Effect of Fe doping on electronic transport and raman scattering properties of (110) PrBa2Cu3O7 thin film

In this study, the electronic transport and Raman spectroscopic properties of Fe-doped (110) PrBa2Cu3O7 (PBCFO) epitaxial thin films were systematically investigated. The thin films were deposited on (110) LAO single crystal substrates using pulsed laser deposition (PLD) technique with KrF excimer laser of energy density equivalent to 1.0 J cm(-2). The Electrical resistivity of the (110) PBCFO thin film increased by a factor of 47 at 77 K and the electronic transport on these films was via Mott's three-dimensional variable range hopping mechanism among the localized electronic states.
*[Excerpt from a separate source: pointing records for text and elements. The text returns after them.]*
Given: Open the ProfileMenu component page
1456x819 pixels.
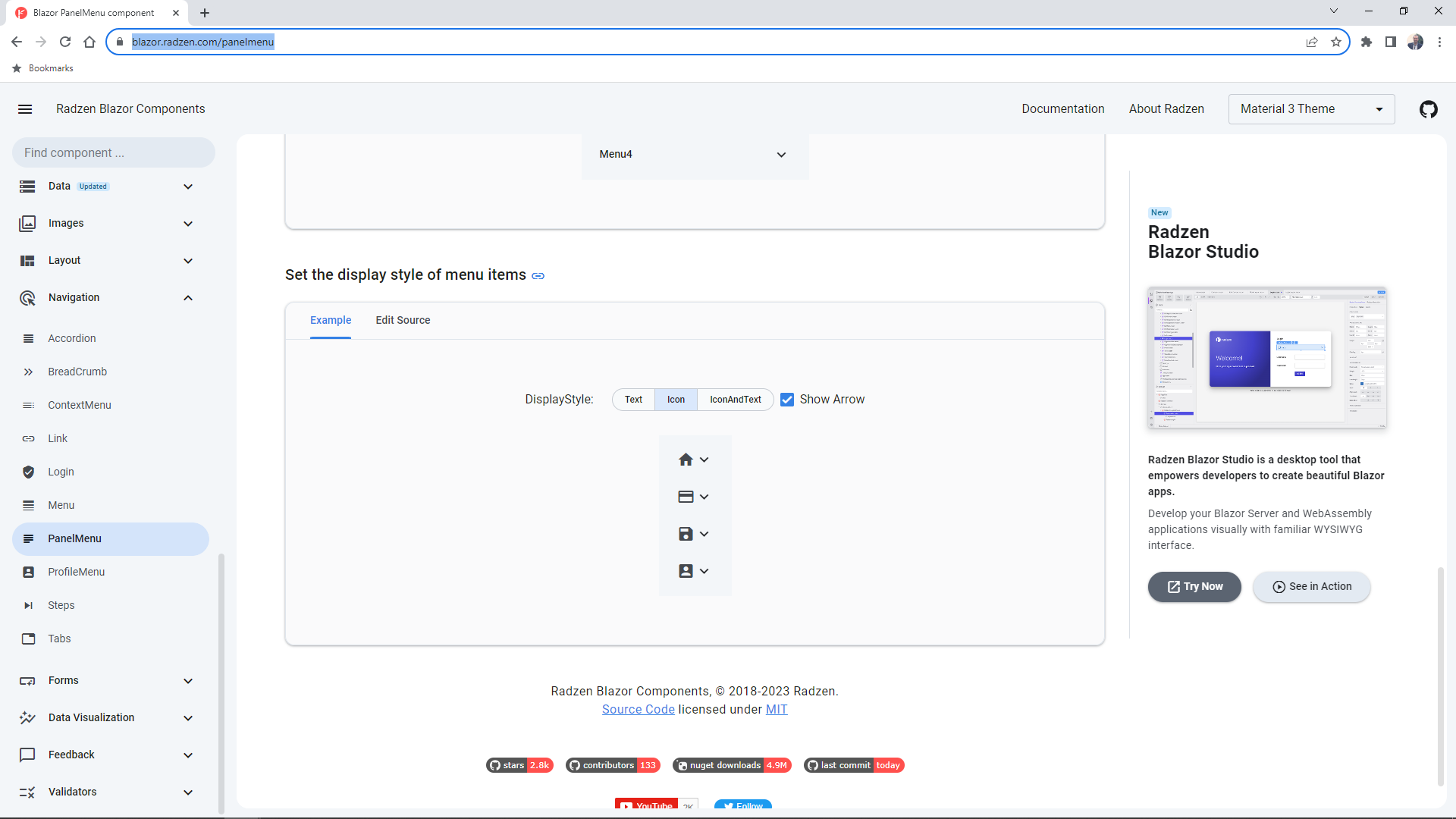Looking at the screenshot, I should pyautogui.click(x=76, y=572).
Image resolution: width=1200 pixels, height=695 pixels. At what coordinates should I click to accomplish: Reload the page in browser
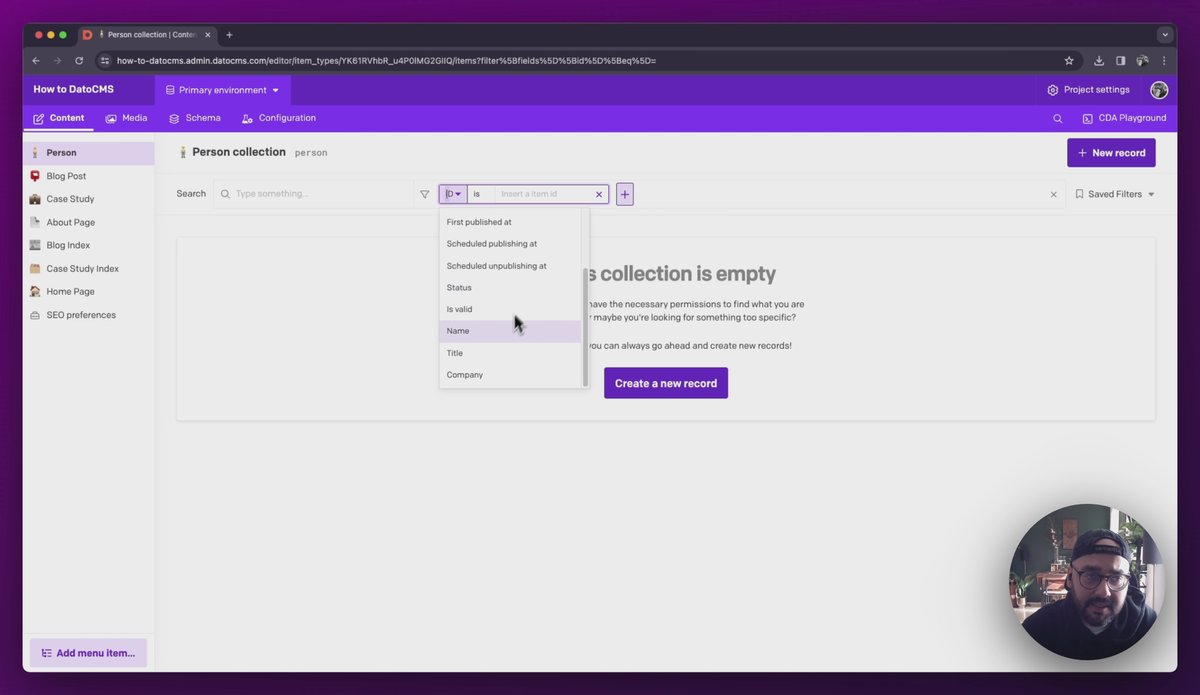(x=79, y=60)
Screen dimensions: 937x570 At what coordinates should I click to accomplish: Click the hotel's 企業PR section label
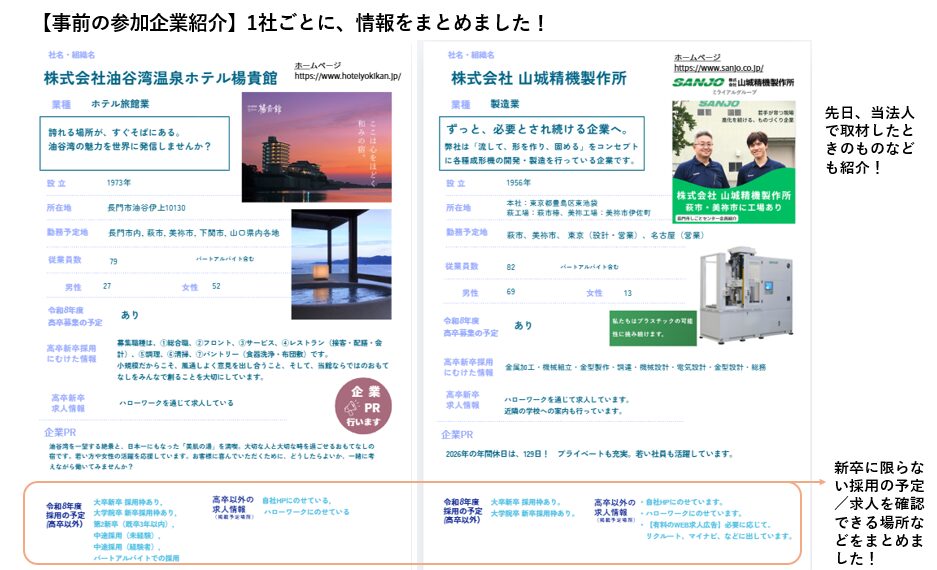tap(67, 432)
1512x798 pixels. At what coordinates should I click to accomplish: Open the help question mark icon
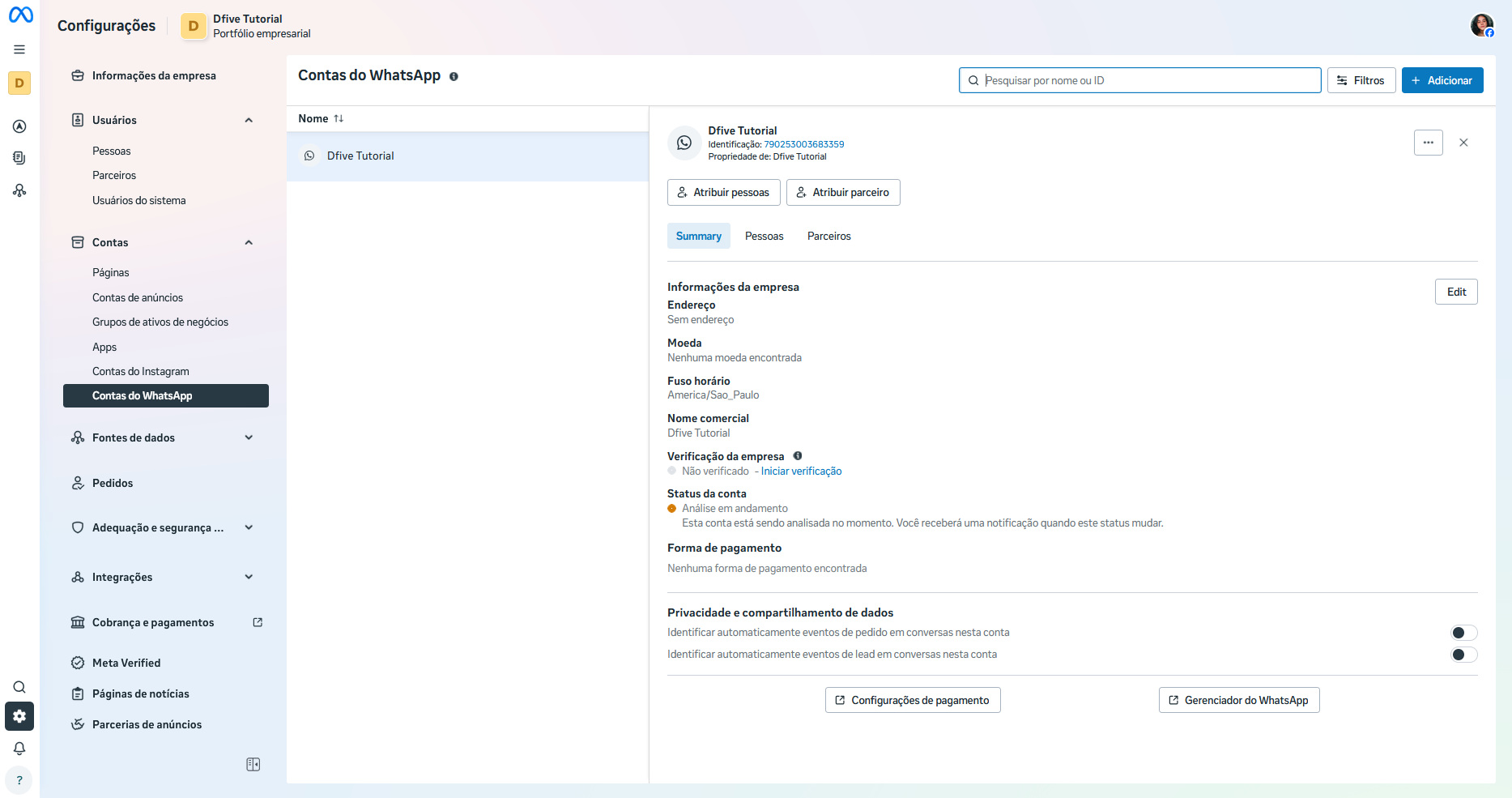tap(19, 780)
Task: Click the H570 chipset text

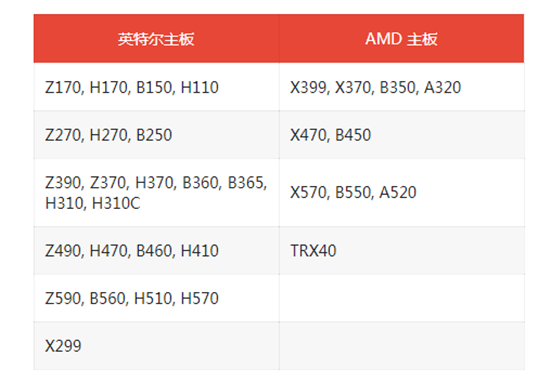Action: (x=200, y=299)
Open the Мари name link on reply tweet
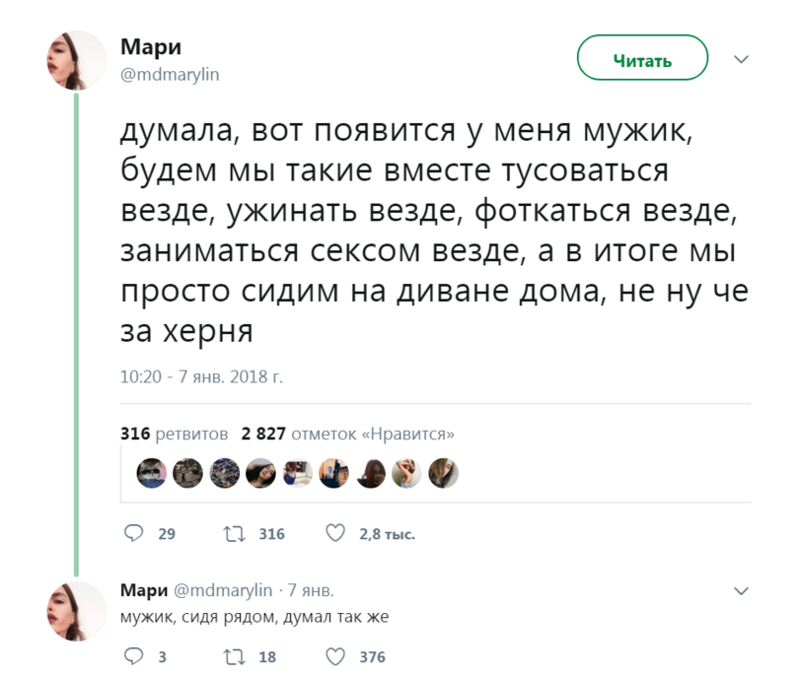The image size is (800, 675). click(x=137, y=590)
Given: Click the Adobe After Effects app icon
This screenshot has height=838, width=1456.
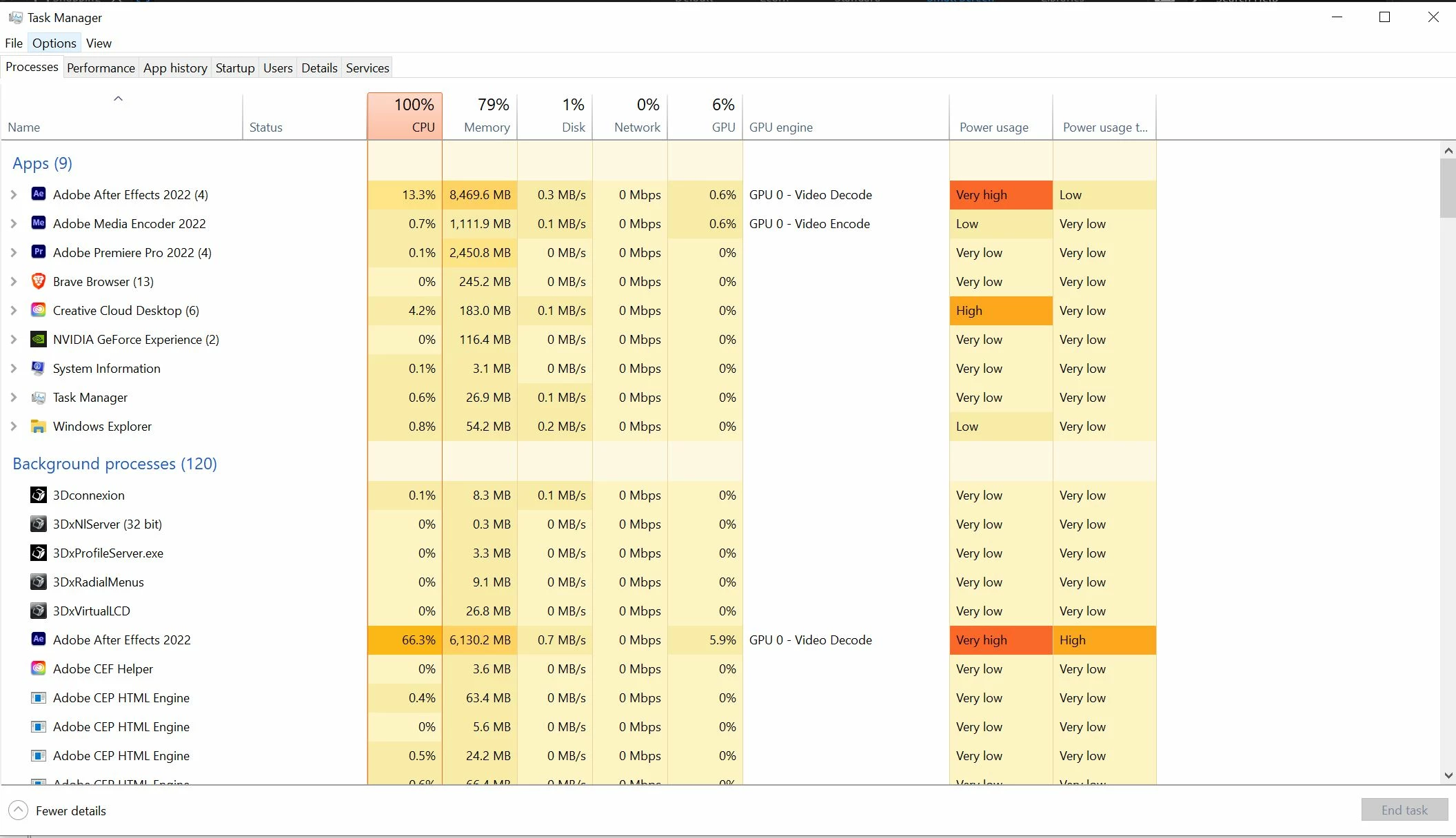Looking at the screenshot, I should tap(39, 194).
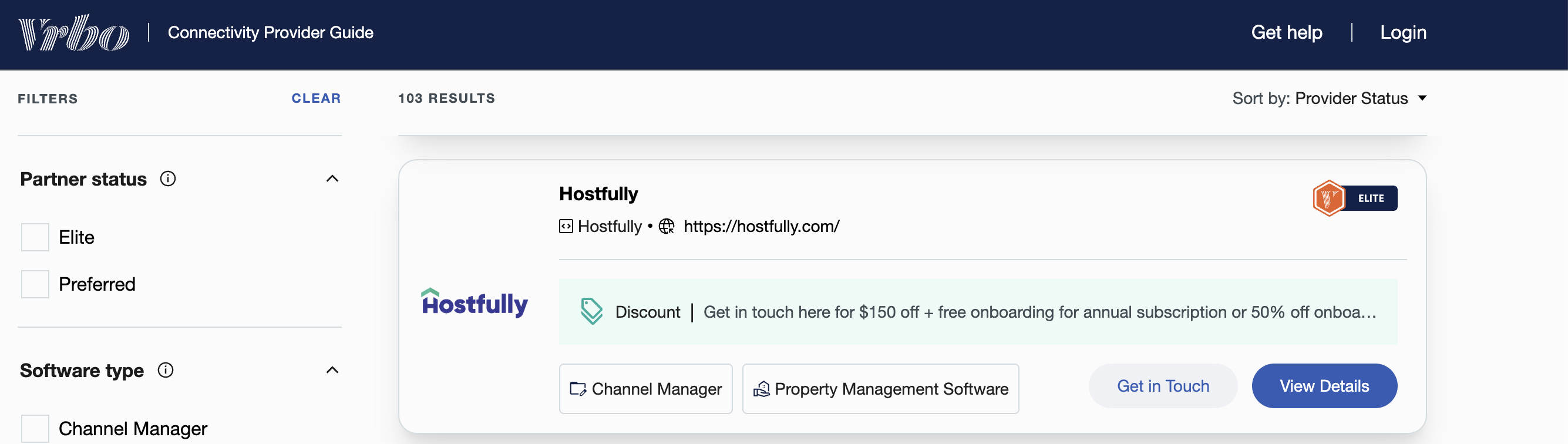
Task: Click the Hostfully company logo thumbnail
Action: pyautogui.click(x=474, y=302)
The activation energies of the (110) PBCFO thin films were calculated to be 160 meV at 300 K and 70 meV at 77 K respectively, suggesting that the hopping was mainly thermally assisted. The Raman spectroscopy measurement revealed a Raman mode at similar to 600 cm(-1) indicating the substitution of Cu by Fe at the Cu-O chain site of the PrBa2Cu3O7 (PBCO). The partial substitution of the Cu by the Fe induced disorder and localization of the charge carriers at the Cu-O chain sites, thereby increasing the electrical resistivity of the (110) PBCO thin film.